# Another Baby! :D



## love-a-hero (Apr 3, 2008)

She is a nice filly :wink:


----------



## .A.j. (Aug 29, 2007)

She's adorable, cute colouring!


----------



## Vidaloco (Sep 14, 2007)

Shes a beauty FGR  Do you think whe will grey out like her mom? I assume thats her mom in the background anyway.


----------



## PoptartShop (Jul 25, 2010)

She is adorable, I love the pic of her lying down, she's sooo cute!!  I just wanna squeeze her lol.


----------



## Sara (Jul 6, 2007)

I love her face


----------



## FGRanch (Feb 9, 2008)

Thanks everyone! 

Vida...both of her parents are roans so we will have to see what happens. I'm pretty sure she will roan out, but I'm not going to garuntee it yet. I think she will be sort of a bay roan like her mommy. 

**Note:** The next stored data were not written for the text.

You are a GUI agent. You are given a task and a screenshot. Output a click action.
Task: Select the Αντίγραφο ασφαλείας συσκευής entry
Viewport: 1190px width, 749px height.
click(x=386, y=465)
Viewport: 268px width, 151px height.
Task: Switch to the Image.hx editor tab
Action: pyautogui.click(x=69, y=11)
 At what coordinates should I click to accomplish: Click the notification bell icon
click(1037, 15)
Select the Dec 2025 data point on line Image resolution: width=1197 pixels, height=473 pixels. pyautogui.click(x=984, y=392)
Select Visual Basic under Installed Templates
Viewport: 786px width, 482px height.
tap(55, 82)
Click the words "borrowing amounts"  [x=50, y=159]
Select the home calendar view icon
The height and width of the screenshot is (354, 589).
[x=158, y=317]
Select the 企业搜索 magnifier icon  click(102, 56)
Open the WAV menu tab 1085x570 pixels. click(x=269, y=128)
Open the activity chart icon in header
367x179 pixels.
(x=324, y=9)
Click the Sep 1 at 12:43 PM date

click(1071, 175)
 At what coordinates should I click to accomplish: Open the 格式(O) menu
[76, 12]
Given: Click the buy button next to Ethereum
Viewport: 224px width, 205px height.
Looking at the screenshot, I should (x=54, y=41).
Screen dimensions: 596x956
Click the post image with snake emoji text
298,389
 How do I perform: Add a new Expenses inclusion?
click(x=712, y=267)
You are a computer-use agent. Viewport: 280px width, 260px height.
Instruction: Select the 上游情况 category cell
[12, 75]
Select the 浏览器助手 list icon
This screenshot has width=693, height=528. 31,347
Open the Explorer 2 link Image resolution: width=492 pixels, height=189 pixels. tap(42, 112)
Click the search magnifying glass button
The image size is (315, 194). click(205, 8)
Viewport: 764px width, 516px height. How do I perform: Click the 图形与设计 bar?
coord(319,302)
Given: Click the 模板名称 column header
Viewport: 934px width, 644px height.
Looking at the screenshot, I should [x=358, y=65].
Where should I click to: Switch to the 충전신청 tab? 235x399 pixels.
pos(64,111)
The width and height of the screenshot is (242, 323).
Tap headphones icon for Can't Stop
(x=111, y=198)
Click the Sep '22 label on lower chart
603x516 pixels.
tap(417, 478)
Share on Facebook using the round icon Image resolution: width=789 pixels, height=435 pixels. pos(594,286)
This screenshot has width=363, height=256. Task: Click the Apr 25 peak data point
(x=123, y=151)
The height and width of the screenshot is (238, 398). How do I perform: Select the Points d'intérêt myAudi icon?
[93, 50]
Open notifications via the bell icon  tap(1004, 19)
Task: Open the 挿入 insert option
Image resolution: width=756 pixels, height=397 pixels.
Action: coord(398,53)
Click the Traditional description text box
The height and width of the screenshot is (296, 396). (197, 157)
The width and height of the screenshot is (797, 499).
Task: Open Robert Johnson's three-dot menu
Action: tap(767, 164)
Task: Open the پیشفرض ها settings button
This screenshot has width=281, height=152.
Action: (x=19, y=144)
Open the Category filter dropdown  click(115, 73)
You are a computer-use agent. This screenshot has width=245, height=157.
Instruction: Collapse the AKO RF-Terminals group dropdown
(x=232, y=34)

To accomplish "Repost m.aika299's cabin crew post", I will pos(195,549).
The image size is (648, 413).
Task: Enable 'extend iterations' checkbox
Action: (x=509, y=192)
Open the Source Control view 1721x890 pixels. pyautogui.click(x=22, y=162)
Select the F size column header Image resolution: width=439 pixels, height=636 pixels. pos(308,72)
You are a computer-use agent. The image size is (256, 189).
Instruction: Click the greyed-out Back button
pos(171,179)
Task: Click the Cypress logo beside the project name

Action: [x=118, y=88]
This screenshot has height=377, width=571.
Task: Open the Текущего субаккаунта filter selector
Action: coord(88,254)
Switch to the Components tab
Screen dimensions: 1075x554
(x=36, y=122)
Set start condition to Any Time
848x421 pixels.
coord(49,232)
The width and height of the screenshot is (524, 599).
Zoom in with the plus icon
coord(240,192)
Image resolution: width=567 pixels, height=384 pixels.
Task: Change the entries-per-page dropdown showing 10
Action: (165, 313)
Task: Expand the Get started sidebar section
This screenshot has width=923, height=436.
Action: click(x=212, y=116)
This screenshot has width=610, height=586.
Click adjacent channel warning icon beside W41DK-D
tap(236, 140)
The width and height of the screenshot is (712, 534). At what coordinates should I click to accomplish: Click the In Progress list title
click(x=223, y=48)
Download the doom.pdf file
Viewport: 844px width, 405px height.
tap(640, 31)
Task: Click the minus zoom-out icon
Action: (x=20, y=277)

Thanks for looking everyone!


----------



## appylover31803 (Sep 18, 2007)

she's adorable!


----------



## JustDressageIt (Oct 4, 2007)

*squeals* I want a baby...!! Your stud sure makes 'em purdy FGR!!


----------



## free_sprtd (Oct 18, 2007)

AWWWWWWWWW she is soooooooooooooooooo purdy!!!!


----------



## FGRanch (Feb 9, 2008)

Thanks everyone! 

JDI, he sure does throw classy babies. I'm pretty happy with him, but I would like to see a few colts off of him. I'm gonna have to start riding him more so he can compete with his babies. He is in terrible pasture condition, lost lots of his muscle from not working all winter. It's gona have to be back to the rope pen right away!


----------



## Kira (May 7, 2008)

AWWW...dont you love how adorable they are!! Thanks For Sharing!!!


----------



## FGRanch (Feb 9, 2008)

Thanks Kira! BTW I used to have a filly named Kira!


----------



## love-a-hero (Apr 3, 2008)

What will your friend use the foal for?


----------



## WSArabians (Apr 14, 2008)

What a cutie!
Love the bum in the air shot


----------



## mudypony (Jan 30, 2008)

She's so adorable!!!


----------



## FGRanch (Feb 9, 2008)

LAH I'm not sure what her long term plans out for the baby. I'm pretty sure she's gonna keep her as a riding horse, but we'll have to wait and see. 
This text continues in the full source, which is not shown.